While this may be a step in the right direction, it’s still a hugely biased and ineffective approach to hiring. In this post I explain how we do hiring at Spreedly and, specifically, how we measure a candidate’s competence using job and company specific work samples.
What’s wrong with programming puzzles?
If you’ve ever been asked as part of the interview process to code a B-Tree data structure, or to binary sort an array, or develop a game of tic-tac-toe, then you’ve been given a programming puzzle. Programming puzzles are generic development tests that are often timed, or even worse, administered on-site during the interview process. There are several flaws with this approach, including:
- The puzzles themselves are heavily biased towards people with formal computer science education. Right away this cuts out many talented individuals coming from non-traditional backgrounds and kills any semblance of inclusiveness.
- Being timed or tested applies a certain amount of pressure to the candidate, which can drastically reduce their ability to think and put their best foot forward.
- The puzzles are not a reflection of the work the company actually does, and do not indicate a person’s ability to contribute to the team.

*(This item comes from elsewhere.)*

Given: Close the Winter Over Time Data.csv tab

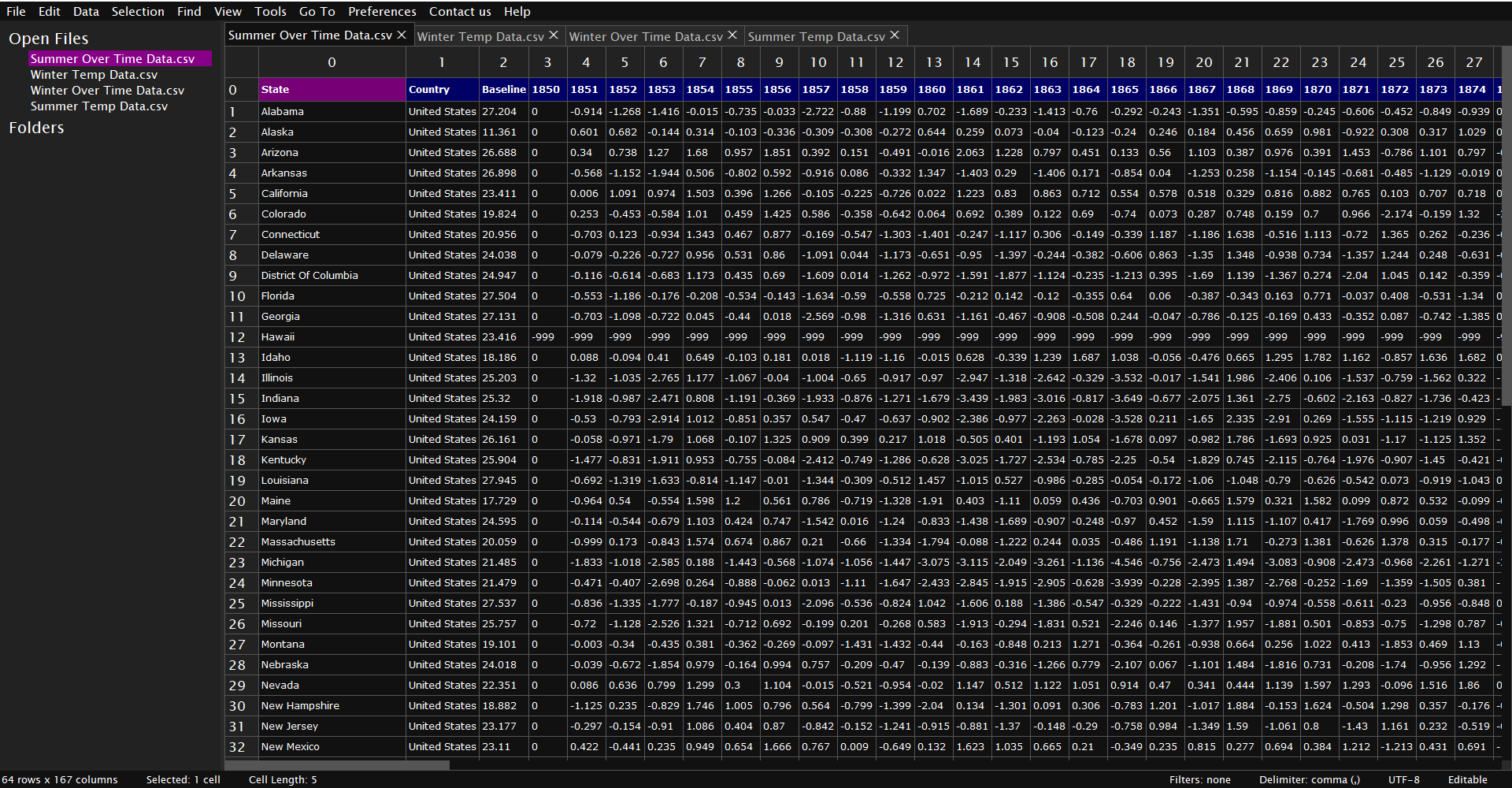Looking at the screenshot, I should [732, 35].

The coding part of an interview process should be indicative of the candidate’s potential role and should be conducted in a working environment that most closely resembles the company’s environment. Timed programming puzzles miss on both counts.
An alternative: Work samples
At Spreedly, work samples are our preferred method of measuring a candidate’s technical abilities. We think they address many of the shortcomings of generic programming puzzles, with minimal trade-offs.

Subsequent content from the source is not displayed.